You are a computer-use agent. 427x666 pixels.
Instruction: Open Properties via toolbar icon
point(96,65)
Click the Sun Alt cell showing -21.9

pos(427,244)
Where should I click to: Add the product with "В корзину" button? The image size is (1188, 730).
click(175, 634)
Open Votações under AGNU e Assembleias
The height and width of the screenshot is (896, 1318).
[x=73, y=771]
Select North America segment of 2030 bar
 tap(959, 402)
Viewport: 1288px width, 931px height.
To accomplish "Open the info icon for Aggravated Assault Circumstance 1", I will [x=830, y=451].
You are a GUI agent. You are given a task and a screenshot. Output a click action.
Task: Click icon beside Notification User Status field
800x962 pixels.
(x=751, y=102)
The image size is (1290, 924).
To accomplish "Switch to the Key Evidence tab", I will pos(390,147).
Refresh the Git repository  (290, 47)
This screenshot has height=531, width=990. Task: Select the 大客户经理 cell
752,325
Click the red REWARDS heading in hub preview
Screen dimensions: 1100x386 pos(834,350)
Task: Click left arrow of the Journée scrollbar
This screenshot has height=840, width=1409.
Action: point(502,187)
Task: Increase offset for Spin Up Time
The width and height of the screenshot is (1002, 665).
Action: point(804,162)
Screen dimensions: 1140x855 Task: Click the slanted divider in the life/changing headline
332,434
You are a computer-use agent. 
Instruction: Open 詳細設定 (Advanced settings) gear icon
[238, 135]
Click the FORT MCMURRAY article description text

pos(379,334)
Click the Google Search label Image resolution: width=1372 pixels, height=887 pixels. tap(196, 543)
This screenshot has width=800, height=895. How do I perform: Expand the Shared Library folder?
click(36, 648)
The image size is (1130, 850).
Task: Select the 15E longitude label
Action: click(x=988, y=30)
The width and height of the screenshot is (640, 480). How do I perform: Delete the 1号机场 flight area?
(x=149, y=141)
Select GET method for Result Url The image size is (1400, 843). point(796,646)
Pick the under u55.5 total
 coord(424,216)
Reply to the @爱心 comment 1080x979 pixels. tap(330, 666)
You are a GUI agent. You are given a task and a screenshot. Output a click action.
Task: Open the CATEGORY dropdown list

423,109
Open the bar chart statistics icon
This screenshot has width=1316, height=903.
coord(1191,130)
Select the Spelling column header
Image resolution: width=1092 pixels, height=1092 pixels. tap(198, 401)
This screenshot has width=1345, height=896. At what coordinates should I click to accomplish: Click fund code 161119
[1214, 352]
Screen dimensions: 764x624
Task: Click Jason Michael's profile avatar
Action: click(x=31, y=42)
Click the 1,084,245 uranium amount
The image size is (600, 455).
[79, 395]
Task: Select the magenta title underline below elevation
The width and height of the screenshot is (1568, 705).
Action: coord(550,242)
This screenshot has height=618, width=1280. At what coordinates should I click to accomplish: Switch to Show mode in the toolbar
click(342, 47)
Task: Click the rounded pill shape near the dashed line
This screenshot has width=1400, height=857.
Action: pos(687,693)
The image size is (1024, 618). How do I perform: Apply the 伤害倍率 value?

▬▬▬▬▬▬

Task —
Copy out all of the data above, line for line, without changing anything.

Result of this exercise —
You are a computer-use agent. 427x666 pixels.
Instruction: Open Properties via toolbar icon
point(96,65)
Click the Sun Alt cell showing -21.9

pos(427,244)
Where should I click to: Add the product with "В корзину" button? The image size is (1188, 730).
click(175, 634)
Open Votações under AGNU e Assembleias
The height and width of the screenshot is (896, 1318).
[x=73, y=771]
Select North America segment of 2030 bar
 tap(959, 402)
Viewport: 1288px width, 931px height.
To accomplish "Open the info icon for Aggravated Assault Circumstance 1", I will [x=830, y=451].
You are a GUI agent. You are given a task and a screenshot. Output a click action.
Task: Click icon beside Notification User Status field
800x962 pixels.
(x=751, y=102)
The image size is (1290, 924).
To accomplish "Switch to the Key Evidence tab", I will pos(390,147).
Refresh the Git repository  (290, 47)
This screenshot has height=531, width=990. Task: Select the 大客户经理 cell
752,325
Click the red REWARDS heading in hub preview
Screen dimensions: 1100x386 pos(834,350)
Task: Click left arrow of the Journée scrollbar
This screenshot has height=840, width=1409.
Action: point(502,187)
Task: Increase offset for Spin Up Time
The width and height of the screenshot is (1002, 665).
Action: point(804,162)
Screen dimensions: 1140x855 Task: Click the slanted divider in the life/changing headline
332,434
You are a computer-use agent. 
Instruction: Open 詳細設定 (Advanced settings) gear icon
[238, 135]
Click the FORT MCMURRAY article description text

pos(379,334)
Click the Google Search label Image resolution: width=1372 pixels, height=887 pixels. tap(196, 543)
This screenshot has width=800, height=895. How do I perform: Expand the Shared Library folder?
click(36, 648)
The image size is (1130, 850).
Task: Select the 15E longitude label
Action: click(x=988, y=30)
The width and height of the screenshot is (640, 480). How do I perform: Delete the 1号机场 flight area?
(x=149, y=141)
Select GET method for Result Url The image size is (1400, 843). point(796,646)
Pick the under u55.5 total
 coord(424,216)
Reply to the @爱心 comment 1080x979 pixels. tap(330, 666)
You are a GUI agent. You are given a task and a screenshot. Output a click action.
Task: Open the CATEGORY dropdown list

423,109
Open the bar chart statistics icon
This screenshot has width=1316, height=903.
coord(1191,130)
Select the Spelling column header
Image resolution: width=1092 pixels, height=1092 pixels. tap(198, 401)
This screenshot has width=1345, height=896. At what coordinates should I click to accomplish: Click fund code 161119
[1214, 352]
Screen dimensions: 764x624
Task: Click Jason Michael's profile avatar
Action: click(x=31, y=42)
Click the 1,084,245 uranium amount
The image size is (600, 455).
[79, 395]
Task: Select the magenta title underline below elevation
The width and height of the screenshot is (1568, 705).
Action: coord(550,242)
This screenshot has height=618, width=1280. At what coordinates should I click to accomplish: Switch to Show mode in the toolbar
click(342, 47)
Task: Click the rounded pill shape near the dashed line
This screenshot has width=1400, height=857.
Action: pos(687,693)
The image size is (1024, 618). How do I perform: Apply the 伤害倍率 value?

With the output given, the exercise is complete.